16 minute read

Smoke Loader, software introduced in 2011, is primarily utilized for loading subsequent stages of malware onto systems, particularly information stealers designed to extract credentials through various means.


Its widespread acclaim can be attributed to its advanced Anti-Analysis and Anti-debugging techniques, along with its stealthy behavior, which poses challenges for detection. Notably, Smoke Loader employs consistent efforts to obfuscate its Command and Control (C2) operations by simulating communication requests that resemble legitimate traffic patterns to well-known websites, including microsoft.com, bing.com, adobe.com, and others.

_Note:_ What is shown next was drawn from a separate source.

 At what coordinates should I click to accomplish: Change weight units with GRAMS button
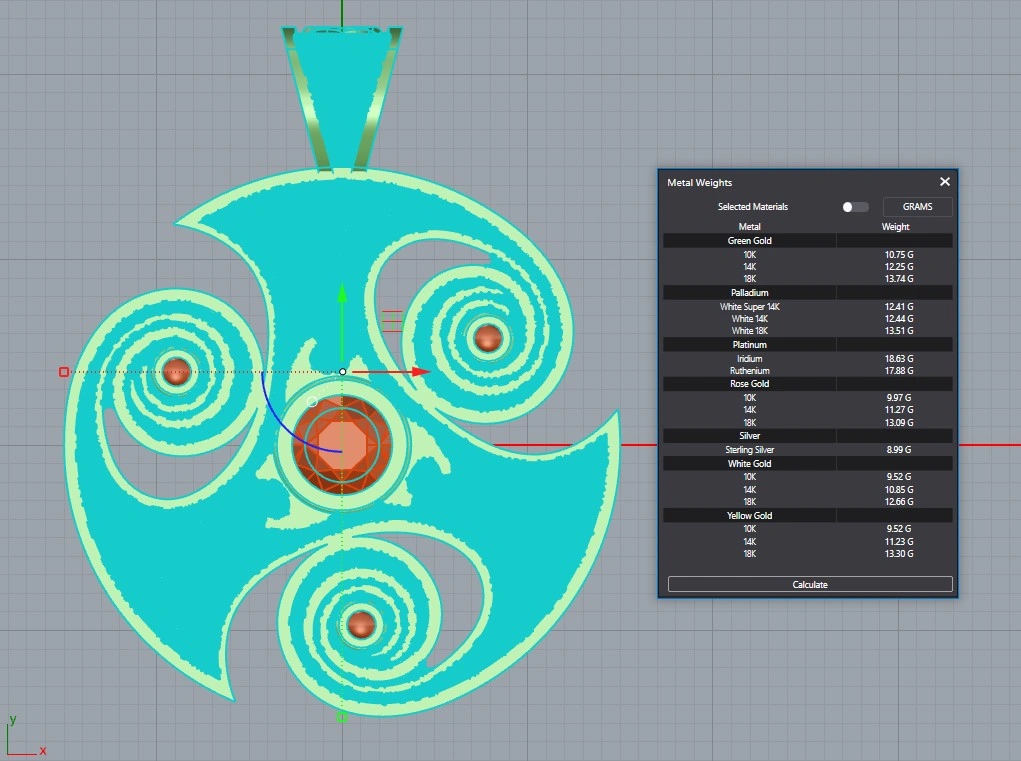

Originally marketed under the name SmokeLdr on dark-web platforms, Smoke Loader has been exclusively available to threat actors based in Russia since 2014.

Smoke Loader is typically disseminated through malicious documents, primarily Word or PDF files, often distributed via spam emails or targeted spear-phishing campaigns. The malware is activated upon interaction with such malicious documents, initiating its deployment onto the system. Subsequently, Smoke Loader injects malicious code into compromised system processes, such as explorer.exe, thereby initiating its malicious operations while masquerading as a normal process.


Figure 1. File analysis on VMRay platform

Technical Analysis

The sample we have today is compiled in May/2023 so not that old.

sha1: C6BA6E91D40AA1507775077F9662ECB25C9F0943

Smoke loader in this campaign comes packaged with Wextract which is a Win32 Cabinet Self-Extractor, understanding Cabinet structure is not hard we need to explore file resources and determine which file will be extracted by this extractor and then extract it statically without the need to run the extractor.


Figure 2. Viewing file type on DIE tool

navigating the resource section, RCData path, and “CABINET” icon, we find a reference to exe files.


then going to “POSTRUNPROGRAM” I found a mention of 5IH0Dp8.exe


Extracting the executables embedded in this file, especially my focus will go on the sample mentioned in “POSTRUNPROGRAM” element.

Stage 2

the sample is an x86 Pe file with high entropy that indicates a decryption or packing stream.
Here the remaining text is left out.